* START Record set *
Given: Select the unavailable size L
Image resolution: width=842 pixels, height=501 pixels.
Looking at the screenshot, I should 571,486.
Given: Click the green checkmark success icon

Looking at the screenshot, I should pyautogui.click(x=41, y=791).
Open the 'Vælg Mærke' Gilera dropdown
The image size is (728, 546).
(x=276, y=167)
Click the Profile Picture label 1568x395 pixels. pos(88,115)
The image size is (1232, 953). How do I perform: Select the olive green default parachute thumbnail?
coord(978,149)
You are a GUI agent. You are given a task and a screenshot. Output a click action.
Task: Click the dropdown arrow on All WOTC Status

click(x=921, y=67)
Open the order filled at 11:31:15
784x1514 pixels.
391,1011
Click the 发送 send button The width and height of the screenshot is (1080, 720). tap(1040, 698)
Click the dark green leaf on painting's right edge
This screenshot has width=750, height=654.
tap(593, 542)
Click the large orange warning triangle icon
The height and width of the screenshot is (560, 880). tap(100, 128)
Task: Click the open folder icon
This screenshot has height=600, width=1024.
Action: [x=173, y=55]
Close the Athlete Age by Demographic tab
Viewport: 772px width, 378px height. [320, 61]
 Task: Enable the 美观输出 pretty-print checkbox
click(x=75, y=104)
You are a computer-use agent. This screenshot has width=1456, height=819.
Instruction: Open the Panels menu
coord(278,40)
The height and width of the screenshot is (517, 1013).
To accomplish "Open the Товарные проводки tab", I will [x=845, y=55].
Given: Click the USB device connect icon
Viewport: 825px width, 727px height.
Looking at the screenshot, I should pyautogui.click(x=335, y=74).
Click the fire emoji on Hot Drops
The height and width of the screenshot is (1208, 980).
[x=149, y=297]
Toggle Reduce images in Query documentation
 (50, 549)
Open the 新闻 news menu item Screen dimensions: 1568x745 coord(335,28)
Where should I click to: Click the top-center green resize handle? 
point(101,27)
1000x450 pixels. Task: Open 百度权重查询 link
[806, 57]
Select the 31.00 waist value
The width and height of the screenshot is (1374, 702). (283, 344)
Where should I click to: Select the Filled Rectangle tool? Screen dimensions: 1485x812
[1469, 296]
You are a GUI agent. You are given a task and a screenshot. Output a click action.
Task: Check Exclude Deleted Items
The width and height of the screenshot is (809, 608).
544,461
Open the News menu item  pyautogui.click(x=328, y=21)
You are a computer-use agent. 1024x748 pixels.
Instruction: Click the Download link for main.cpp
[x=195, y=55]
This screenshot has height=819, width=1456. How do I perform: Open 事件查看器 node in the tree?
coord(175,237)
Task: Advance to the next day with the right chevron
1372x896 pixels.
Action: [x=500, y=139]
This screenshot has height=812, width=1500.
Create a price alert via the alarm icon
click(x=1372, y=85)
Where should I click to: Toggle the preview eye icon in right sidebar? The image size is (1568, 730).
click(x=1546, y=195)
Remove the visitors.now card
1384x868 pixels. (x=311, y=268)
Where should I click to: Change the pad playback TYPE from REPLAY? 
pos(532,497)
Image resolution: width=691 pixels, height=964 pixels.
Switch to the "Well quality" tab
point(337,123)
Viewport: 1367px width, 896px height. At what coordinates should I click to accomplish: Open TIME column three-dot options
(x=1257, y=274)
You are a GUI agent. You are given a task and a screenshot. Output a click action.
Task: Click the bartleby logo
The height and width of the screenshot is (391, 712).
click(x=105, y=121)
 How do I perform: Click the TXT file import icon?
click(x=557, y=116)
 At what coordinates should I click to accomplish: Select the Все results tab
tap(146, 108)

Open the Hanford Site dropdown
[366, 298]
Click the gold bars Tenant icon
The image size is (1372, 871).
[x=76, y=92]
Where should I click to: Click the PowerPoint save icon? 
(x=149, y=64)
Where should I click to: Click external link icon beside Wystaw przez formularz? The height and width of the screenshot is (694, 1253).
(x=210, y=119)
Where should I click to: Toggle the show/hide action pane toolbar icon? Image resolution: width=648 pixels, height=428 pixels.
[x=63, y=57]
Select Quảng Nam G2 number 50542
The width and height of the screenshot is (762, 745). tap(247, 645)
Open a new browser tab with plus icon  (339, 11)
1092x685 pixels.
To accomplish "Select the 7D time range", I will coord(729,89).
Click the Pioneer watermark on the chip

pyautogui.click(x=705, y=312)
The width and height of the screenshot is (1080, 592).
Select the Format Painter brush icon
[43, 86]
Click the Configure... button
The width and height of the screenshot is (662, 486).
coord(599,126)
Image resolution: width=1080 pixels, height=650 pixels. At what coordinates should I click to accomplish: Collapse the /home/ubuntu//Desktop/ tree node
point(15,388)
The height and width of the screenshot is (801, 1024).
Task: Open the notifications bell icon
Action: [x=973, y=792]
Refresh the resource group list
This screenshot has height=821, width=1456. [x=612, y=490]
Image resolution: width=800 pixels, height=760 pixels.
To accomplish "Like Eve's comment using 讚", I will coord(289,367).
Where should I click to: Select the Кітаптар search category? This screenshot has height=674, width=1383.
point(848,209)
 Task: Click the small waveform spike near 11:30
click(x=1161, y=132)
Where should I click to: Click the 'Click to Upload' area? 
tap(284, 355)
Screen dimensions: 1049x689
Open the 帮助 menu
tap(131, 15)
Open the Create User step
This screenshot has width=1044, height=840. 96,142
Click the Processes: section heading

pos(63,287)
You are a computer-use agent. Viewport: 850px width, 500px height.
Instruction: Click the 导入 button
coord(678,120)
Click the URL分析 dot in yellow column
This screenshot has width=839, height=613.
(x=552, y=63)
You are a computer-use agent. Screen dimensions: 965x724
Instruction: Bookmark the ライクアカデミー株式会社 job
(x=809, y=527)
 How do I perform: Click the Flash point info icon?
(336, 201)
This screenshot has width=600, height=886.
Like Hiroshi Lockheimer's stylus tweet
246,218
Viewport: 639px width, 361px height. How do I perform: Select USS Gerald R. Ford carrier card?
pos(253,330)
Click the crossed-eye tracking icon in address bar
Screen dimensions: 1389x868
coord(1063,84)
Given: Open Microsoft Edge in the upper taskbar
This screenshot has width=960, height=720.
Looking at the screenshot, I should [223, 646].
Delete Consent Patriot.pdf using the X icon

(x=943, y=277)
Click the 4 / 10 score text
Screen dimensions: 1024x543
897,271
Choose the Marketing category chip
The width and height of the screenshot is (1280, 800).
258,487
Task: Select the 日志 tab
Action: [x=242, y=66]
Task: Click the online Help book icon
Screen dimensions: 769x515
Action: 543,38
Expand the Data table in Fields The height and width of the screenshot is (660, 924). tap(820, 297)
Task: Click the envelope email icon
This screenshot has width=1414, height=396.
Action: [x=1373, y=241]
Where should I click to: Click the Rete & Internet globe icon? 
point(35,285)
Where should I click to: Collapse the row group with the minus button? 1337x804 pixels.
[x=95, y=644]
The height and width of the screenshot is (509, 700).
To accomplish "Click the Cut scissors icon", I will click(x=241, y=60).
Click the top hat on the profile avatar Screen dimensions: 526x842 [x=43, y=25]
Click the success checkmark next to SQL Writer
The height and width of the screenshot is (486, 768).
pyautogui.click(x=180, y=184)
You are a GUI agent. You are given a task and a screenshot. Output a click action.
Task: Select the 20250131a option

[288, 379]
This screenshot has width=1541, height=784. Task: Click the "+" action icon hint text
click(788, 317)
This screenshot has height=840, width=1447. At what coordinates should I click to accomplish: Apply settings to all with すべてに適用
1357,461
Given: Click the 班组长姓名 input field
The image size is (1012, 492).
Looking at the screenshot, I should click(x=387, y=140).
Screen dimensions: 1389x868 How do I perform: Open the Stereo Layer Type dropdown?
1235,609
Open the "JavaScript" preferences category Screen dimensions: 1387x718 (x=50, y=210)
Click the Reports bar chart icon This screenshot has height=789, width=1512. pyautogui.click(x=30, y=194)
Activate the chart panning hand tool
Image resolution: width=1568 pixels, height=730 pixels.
* END Record set *
* _Stated problem_: Rewrite the records between the lines holding "Where should I click to: Change" and "(x=149, y=64)", inclusive, swapping "dropdown" for "menu" and leaving everything else unchanged.

* _Task solution_:
Where should I click to: Change the pad playback TYPE from REPLAY? 
pos(532,497)
Image resolution: width=691 pixels, height=964 pixels.
Switch to the "Well quality" tab
point(337,123)
Viewport: 1367px width, 896px height. At what coordinates should I click to accomplish: Open TIME column three-dot options
(x=1257, y=274)
You are a GUI agent. You are given a task and a screenshot. Output a click action.
Task: Click the bartleby logo
The height and width of the screenshot is (391, 712).
click(x=105, y=121)
 How do I perform: Click the TXT file import icon?
click(x=557, y=116)
 At what coordinates should I click to accomplish: Select the Все results tab
tap(146, 108)

Open the Hanford Site menu
[366, 298]
Click the gold bars Tenant icon
The image size is (1372, 871).
[x=76, y=92]
Where should I click to: Click the PowerPoint save icon? 
(x=149, y=64)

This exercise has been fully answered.